● EXERCISE BRIEF
Copy every one of the items below word for word, keeping each line as it stands.
[START ENTRIES PROVIDED]
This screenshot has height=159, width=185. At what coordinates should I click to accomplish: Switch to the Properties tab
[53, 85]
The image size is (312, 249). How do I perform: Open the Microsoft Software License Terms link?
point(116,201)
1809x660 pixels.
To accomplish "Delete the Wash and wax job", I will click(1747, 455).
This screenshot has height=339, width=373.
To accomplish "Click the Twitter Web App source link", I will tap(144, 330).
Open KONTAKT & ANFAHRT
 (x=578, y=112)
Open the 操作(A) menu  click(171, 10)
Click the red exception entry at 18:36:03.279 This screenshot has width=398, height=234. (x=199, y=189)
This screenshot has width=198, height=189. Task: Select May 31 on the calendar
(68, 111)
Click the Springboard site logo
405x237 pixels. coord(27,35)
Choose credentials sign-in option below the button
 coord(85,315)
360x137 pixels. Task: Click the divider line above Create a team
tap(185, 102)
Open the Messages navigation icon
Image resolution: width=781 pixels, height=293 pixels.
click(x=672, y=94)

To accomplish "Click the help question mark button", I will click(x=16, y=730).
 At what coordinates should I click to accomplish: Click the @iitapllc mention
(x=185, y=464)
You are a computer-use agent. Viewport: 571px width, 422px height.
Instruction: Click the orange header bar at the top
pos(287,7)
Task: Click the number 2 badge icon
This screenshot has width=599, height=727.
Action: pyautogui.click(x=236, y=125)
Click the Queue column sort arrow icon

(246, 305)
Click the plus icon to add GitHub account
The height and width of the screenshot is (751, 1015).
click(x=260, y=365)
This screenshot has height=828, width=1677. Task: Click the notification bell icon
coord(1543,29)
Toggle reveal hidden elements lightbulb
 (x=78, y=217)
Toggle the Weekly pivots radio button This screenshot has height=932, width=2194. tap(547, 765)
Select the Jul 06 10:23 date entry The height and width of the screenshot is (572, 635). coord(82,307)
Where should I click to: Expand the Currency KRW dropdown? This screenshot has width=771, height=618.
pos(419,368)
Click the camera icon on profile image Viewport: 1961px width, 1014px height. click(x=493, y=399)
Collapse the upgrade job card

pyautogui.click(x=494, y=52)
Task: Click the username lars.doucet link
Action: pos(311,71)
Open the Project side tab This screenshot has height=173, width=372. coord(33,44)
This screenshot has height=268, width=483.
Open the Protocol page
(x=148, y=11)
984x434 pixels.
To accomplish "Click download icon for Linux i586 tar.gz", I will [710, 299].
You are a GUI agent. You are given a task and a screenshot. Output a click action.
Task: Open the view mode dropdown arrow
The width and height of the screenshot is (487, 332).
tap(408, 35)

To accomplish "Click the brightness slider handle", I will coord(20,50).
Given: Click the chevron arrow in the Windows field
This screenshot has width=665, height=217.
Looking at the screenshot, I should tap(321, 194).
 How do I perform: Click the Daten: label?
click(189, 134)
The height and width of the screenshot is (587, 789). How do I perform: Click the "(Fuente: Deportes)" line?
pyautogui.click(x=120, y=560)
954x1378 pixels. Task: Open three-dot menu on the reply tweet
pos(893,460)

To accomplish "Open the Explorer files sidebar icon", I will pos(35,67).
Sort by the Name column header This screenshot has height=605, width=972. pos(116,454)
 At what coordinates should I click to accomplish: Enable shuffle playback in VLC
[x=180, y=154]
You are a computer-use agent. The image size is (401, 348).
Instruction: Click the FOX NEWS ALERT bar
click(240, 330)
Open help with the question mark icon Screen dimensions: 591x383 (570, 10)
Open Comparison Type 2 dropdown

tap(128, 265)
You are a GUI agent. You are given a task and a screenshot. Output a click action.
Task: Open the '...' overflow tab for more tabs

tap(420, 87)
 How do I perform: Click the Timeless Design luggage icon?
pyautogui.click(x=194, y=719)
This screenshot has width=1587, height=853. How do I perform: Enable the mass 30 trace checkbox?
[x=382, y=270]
[END ENTRIES PROVIDED]
● ANSWER BELOW
This screenshot has height=159, width=185. At what coordinates should I click to accomplish: Switch to the Properties tab
[53, 85]
The image size is (312, 249). How do I perform: Open the Microsoft Software License Terms link?
point(116,201)
1809x660 pixels.
To accomplish "Delete the Wash and wax job", I will click(1747, 455).
This screenshot has height=339, width=373.
To accomplish "Click the Twitter Web App source link", I will tap(144, 330).
Open KONTAKT & ANFAHRT
 (x=578, y=112)
Open the 操作(A) menu  click(171, 10)
Click the red exception entry at 18:36:03.279 This screenshot has width=398, height=234. (x=199, y=189)
This screenshot has width=198, height=189. Task: Select May 31 on the calendar
(68, 111)
Click the Springboard site logo
405x237 pixels. coord(27,35)
Choose credentials sign-in option below the button
 coord(85,315)
360x137 pixels. Task: Click the divider line above Create a team
tap(185, 102)
Open the Messages navigation icon
Image resolution: width=781 pixels, height=293 pixels.
click(x=672, y=94)

To accomplish "Click the help question mark button", I will click(x=16, y=730).
 At what coordinates should I click to accomplish: Click the @iitapllc mention
(x=185, y=464)
You are a computer-use agent. Viewport: 571px width, 422px height.
Instruction: Click the orange header bar at the top
pos(287,7)
Task: Click the number 2 badge icon
This screenshot has width=599, height=727.
Action: pyautogui.click(x=236, y=125)
Click the Queue column sort arrow icon

(246, 305)
Click the plus icon to add GitHub account
The height and width of the screenshot is (751, 1015).
click(x=260, y=365)
This screenshot has height=828, width=1677. Task: Click the notification bell icon
coord(1543,29)
Toggle reveal hidden elements lightbulb
 (x=78, y=217)
Toggle the Weekly pivots radio button This screenshot has height=932, width=2194. tap(547, 765)
Select the Jul 06 10:23 date entry The height and width of the screenshot is (572, 635). coord(82,307)
Where should I click to: Expand the Currency KRW dropdown? This screenshot has width=771, height=618.
pos(419,368)
Click the camera icon on profile image Viewport: 1961px width, 1014px height. click(x=493, y=399)
Collapse the upgrade job card

pyautogui.click(x=494, y=52)
Task: Click the username lars.doucet link
Action: pos(311,71)
Open the Project side tab This screenshot has height=173, width=372. coord(33,44)
This screenshot has height=268, width=483.
Open the Protocol page
(x=148, y=11)
984x434 pixels.
To accomplish "Click download icon for Linux i586 tar.gz", I will [710, 299].
You are a GUI agent. You are given a task and a screenshot. Output a click action.
Task: Open the view mode dropdown arrow
The width and height of the screenshot is (487, 332).
tap(408, 35)

To accomplish "Click the brightness slider handle", I will coord(20,50).
Given: Click the chevron arrow in the Windows field
This screenshot has width=665, height=217.
Looking at the screenshot, I should tap(321, 194).
 How do I perform: Click the Daten: label?
click(189, 134)
The height and width of the screenshot is (587, 789). How do I perform: Click the "(Fuente: Deportes)" line?
pyautogui.click(x=120, y=560)
954x1378 pixels. Task: Open three-dot menu on the reply tweet
pos(893,460)

To accomplish "Open the Explorer files sidebar icon", I will pos(35,67).
Sort by the Name column header This screenshot has height=605, width=972. pos(116,454)
 At what coordinates should I click to accomplish: Enable shuffle playback in VLC
[x=180, y=154]
You are a computer-use agent. The image size is (401, 348).
Instruction: Click the FOX NEWS ALERT bar
click(240, 330)
Open help with the question mark icon Screen dimensions: 591x383 (570, 10)
Open Comparison Type 2 dropdown

tap(128, 265)
You are a GUI agent. You are given a task and a screenshot. Output a click action.
Task: Open the '...' overflow tab for more tabs

tap(420, 87)
 How do I perform: Click the Timeless Design luggage icon?
pyautogui.click(x=194, y=719)
This screenshot has width=1587, height=853. How do I perform: Enable the mass 30 trace checkbox?
[x=382, y=270]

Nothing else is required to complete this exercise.